The crypto mining malware that was noticeably noticed a few years ago is on the rise again, focusing on older vulnerabilities that may not have been noticeably investigated by the security community on Windows PCs (and Linux PCs as well) ) . This heightened threat, called LemonDuck, was recently reported by the Microsoft 365 Defender Threat Intelligence Team and details how LemonDuck has evolved.

LemonDuck’s features include stealing Major credentials from Windows And Linux PCs, removing security controls, disabling system administrators, spreading via email, installing on the system and enabling a remote code execution (RCE) backdoor .A number of ransomware, spyware, or other advanced cyber warfare tools.

Emphasizing how serious and widespread the Lemon Duck threat can be, Microsoft Position “(LemonDuck) uses a variety of spreading mechanisms such as phishing emails, exploits, USB devices, brute force, and new exploits to run news, events, or effective campaigns.

Microsoft also revealed that while the attackers initially focused primarily on China, India is among the top 10 most affected countries due to the malware.
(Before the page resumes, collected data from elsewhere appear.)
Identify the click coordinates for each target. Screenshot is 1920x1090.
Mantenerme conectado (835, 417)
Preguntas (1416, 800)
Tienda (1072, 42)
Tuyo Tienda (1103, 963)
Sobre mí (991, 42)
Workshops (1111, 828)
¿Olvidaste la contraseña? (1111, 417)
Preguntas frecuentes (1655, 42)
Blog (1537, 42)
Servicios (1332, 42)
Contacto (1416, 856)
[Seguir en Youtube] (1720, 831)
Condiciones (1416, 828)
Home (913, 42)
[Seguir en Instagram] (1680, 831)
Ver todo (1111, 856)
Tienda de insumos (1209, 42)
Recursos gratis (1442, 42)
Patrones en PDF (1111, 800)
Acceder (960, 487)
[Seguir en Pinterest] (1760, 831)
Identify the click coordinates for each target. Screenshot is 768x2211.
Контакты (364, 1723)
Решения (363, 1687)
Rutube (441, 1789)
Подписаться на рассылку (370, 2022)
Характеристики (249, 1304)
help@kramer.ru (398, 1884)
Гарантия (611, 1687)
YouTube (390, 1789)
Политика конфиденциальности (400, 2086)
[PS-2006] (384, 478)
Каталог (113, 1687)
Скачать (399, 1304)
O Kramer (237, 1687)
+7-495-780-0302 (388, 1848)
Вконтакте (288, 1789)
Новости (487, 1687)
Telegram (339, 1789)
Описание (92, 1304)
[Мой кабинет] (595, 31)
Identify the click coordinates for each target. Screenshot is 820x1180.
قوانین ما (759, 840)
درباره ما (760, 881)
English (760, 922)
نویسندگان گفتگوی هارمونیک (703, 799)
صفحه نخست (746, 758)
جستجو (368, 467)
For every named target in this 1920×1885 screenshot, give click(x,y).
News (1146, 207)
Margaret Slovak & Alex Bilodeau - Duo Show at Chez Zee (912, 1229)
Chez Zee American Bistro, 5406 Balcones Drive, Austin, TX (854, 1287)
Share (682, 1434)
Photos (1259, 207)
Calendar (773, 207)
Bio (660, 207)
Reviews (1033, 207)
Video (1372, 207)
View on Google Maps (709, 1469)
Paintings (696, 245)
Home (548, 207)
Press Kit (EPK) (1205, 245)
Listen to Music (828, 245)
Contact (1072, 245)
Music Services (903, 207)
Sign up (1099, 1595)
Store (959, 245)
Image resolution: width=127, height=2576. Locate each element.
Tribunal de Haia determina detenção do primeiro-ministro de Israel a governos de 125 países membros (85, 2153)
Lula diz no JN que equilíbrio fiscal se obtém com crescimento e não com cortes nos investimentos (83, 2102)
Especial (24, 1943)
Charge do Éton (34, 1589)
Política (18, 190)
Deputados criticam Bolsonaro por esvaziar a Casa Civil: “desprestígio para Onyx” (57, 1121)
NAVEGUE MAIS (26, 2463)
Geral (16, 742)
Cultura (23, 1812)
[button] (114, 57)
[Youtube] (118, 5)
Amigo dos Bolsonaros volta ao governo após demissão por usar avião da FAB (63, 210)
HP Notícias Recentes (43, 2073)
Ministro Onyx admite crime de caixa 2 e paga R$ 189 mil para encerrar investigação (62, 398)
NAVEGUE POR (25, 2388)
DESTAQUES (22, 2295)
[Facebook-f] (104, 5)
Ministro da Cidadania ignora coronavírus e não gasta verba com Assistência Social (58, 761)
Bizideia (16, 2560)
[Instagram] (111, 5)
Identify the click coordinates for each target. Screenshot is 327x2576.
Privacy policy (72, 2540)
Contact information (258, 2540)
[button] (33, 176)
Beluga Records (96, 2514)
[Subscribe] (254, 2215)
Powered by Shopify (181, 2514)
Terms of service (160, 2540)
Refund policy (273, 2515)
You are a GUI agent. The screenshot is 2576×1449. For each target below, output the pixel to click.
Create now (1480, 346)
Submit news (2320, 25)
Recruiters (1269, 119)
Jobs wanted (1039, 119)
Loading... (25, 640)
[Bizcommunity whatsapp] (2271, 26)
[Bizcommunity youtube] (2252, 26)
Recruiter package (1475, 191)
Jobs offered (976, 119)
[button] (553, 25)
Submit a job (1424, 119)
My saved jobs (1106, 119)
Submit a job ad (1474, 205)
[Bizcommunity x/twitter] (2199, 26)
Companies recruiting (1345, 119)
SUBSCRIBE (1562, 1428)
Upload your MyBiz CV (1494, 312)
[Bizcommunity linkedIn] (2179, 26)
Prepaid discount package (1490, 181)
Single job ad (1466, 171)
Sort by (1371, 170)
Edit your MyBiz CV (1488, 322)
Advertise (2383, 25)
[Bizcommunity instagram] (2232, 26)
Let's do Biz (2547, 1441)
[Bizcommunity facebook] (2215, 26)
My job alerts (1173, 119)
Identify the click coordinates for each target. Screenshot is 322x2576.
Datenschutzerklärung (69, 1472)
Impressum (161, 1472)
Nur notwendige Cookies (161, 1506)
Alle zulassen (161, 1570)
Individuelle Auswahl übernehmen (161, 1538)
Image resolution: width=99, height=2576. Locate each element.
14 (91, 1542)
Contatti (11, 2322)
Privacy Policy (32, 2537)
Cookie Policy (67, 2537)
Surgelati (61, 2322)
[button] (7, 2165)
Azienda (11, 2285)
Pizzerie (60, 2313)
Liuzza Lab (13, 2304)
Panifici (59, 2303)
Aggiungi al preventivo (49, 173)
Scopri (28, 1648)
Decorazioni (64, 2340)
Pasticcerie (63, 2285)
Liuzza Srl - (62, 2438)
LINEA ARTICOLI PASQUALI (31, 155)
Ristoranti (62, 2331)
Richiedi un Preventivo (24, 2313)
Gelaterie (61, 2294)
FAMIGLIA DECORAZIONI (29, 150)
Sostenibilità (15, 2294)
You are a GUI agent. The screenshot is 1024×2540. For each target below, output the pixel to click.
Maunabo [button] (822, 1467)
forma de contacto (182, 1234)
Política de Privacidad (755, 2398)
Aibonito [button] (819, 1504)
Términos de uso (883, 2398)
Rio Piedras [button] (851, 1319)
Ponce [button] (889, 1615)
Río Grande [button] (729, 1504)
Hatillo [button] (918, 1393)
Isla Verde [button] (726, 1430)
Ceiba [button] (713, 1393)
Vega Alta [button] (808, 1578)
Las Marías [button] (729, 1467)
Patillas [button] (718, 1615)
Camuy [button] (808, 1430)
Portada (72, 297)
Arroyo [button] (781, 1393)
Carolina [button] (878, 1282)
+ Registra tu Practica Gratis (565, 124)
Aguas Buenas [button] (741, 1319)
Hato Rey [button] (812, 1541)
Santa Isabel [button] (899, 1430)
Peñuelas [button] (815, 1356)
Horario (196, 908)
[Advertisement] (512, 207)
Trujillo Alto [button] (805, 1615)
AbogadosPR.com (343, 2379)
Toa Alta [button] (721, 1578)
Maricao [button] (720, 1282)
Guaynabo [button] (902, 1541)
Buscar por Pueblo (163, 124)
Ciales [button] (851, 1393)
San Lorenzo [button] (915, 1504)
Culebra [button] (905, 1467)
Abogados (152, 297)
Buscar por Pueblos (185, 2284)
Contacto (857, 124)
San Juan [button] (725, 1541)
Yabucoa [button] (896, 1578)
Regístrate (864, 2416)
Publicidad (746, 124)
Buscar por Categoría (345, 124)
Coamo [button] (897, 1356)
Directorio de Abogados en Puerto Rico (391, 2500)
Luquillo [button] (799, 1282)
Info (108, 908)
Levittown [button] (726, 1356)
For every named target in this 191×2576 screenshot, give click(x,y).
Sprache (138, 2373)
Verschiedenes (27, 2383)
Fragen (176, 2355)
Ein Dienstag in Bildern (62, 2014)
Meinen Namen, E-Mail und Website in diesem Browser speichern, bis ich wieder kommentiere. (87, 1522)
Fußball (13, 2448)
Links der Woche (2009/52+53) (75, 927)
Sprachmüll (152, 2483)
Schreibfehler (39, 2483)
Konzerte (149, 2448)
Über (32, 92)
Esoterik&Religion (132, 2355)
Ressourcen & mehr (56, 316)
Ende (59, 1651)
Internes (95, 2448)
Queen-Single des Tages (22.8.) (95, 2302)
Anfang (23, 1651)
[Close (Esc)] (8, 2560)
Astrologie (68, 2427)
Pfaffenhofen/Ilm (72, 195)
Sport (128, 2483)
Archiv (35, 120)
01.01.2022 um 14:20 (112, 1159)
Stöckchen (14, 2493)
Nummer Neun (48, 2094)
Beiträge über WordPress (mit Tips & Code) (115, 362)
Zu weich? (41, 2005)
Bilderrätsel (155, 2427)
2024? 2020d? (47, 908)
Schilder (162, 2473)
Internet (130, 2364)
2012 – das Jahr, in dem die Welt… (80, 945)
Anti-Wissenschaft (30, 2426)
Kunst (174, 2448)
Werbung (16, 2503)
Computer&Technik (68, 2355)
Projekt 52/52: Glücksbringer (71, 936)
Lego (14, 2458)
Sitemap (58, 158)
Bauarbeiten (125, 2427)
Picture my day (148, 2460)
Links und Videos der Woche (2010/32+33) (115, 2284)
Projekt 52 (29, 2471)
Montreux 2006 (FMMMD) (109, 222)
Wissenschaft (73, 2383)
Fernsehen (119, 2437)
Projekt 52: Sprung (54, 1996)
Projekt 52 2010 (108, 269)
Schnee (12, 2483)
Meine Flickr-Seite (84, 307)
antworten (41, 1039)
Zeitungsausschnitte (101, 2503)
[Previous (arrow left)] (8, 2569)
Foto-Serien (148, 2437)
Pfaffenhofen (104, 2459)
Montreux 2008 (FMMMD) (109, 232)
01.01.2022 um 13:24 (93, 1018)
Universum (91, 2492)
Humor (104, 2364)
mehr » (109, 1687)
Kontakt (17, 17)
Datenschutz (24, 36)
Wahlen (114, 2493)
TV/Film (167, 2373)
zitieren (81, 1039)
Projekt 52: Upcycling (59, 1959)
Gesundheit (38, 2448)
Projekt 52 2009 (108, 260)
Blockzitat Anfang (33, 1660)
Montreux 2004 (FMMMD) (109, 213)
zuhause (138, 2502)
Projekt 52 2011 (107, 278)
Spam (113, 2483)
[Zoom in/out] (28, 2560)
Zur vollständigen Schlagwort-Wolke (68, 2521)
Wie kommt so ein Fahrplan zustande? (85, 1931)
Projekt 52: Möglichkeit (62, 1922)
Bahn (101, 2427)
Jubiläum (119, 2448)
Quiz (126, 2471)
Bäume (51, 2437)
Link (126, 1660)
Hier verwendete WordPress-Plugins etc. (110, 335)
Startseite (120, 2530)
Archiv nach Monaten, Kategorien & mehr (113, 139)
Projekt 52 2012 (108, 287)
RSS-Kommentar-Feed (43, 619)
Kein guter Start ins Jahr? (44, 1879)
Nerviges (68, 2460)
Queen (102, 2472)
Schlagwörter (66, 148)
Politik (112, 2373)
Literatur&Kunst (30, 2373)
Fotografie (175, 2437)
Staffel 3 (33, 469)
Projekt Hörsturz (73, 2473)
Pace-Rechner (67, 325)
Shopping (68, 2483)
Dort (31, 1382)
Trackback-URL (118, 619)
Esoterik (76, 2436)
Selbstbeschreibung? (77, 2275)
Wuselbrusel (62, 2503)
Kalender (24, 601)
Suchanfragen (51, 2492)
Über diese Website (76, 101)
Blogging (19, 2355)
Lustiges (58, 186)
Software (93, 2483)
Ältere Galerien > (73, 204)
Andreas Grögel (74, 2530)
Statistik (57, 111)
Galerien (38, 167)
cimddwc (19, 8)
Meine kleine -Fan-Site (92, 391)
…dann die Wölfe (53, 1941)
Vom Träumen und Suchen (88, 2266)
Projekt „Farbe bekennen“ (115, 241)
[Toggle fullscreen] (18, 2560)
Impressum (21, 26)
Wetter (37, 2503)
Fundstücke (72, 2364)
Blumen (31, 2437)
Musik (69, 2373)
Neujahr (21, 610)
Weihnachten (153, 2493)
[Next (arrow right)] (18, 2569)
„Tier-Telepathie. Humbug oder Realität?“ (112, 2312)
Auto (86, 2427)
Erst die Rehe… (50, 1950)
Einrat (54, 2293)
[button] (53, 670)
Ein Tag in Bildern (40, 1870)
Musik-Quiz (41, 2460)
India ranks alongside the United States, Russia, China, Germany and the United Kingdom on a list of the top six countries targeted by attackers.

Microsoft also details the use of LemonCat, a separate but similarly dangerous and highly evolved targeted malware tool used in RCE attacks to install backdoors on systems. The latter activity is an essential gateway for threat actors, who can use it to snoop users, deploy ransomware, steal sensitive data, and cyber blackmail for a variety of malicious interests. You can do it.

The first two malware known for botnet and crypto mining attacks are not at the end of the list of tools that can launch catastrophic cyberattacks on key enterprises in key sectors. Older systems are one of the biggest ways these attacks can spread, so both users and IT administrators can quickly patch many vulnerabilities in systems that can be exposed to serious threats. And it is essential to carry out immediate updates.